§ Prompt
List every company or organization named in the text below about AI chatbot investigations and Google's nuclear power deal.

§ Text provided

And behind the curtain? A very different reality.

Most of these platforms log and track every interaction, with chat histories feeding future model training or personalized ad targeting. Their terms of service often contradict the implied sense of safety and privacy users might expect when discussing intimate issues. The investigation centers on potential violations of Texas Deceptive Trade Practices laws, including false claims, hidden data use, and privacy misrepresentation.

Civil Investigative Demands (CIDs) have now been issued to both Meta and Character.AI. This follows an ongoing probe into Character.AI under the SCOPE Act, which governs the use of AI in sensitive services.

💡 Why it matters:

There’s a growing gray zone where AI and health intersect. While chatbots can offer helpful general information or even companionship, they are increasingly blurring the line between casual interaction and clinical guidance, especially when users are young, isolated, or vulnerable.

The platforms being investigated aren’t explicitly labeled as therapeutic tools, but they often allow users to create personas like “Therapist Lisa” or “Counselor Jake.” These personas can mimic therapeutic dialogue with high emotional fluency—sometimes even telling users to follow mental health advice without suggesting professional support.

What’s emerging is a familiar dilemma in the AI age: tools designed for entertainment or support may evolve into de facto substitutes for professionals, without carrying any of the responsibilities. And when minors are involved, the stakes get higher fast.

This won’t be the last state-led action on AI health claims. But it’s likely the first of many that try to draw a line between conversation simulators and unregulated mental health services.

🌐 AI News

⚛️ Google Backs Molten Salt Reactor to Power Its AI Ambitions

While AI raises red flags on the consumer front, it’s also pushing the U.S. toward radical shifts in energy infrastructure. This week, Google signed a landmark agreement with the Tennessee Valley Authority (TVA) to purchase power from a next-generation molten salt nuclear reactor being built by Kairos Power in Oak Ridge, Tennessee.

This marks the first U.S. power purchase agreement involving such advanced nuclear technology—an attempt to marry energy innovation with the skyrocketing power needs of AI data centers.

§ Given records
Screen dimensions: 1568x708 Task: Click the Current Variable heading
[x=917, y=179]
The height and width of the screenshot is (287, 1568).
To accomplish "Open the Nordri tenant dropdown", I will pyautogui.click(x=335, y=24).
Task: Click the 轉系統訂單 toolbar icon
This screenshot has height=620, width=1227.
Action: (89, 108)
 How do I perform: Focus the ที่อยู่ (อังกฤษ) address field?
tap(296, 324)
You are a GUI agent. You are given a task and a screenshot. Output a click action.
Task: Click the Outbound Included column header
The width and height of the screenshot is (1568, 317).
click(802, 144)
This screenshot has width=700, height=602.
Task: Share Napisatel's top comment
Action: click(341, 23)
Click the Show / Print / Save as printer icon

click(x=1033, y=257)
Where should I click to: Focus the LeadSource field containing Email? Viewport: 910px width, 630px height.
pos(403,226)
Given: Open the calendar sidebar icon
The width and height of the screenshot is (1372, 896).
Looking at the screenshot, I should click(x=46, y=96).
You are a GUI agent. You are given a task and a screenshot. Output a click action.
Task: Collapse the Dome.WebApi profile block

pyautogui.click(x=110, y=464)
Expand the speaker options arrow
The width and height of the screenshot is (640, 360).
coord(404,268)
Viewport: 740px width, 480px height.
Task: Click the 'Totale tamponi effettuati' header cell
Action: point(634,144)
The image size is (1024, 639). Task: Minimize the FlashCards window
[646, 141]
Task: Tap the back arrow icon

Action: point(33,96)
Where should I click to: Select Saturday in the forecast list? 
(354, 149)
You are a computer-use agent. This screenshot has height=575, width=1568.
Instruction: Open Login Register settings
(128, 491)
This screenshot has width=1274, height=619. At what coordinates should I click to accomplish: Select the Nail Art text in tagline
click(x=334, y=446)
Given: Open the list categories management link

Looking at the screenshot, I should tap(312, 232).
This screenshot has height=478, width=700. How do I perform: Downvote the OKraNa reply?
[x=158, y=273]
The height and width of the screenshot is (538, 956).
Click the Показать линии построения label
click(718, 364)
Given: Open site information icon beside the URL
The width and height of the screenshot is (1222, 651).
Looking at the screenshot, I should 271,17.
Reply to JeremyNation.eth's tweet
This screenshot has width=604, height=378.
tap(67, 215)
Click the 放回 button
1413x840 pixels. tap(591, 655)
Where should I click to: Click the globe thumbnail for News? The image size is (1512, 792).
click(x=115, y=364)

§ Written answer
Meta, Character.AI, Google, the Tennessee Valley Authority (TVA), Kairos Power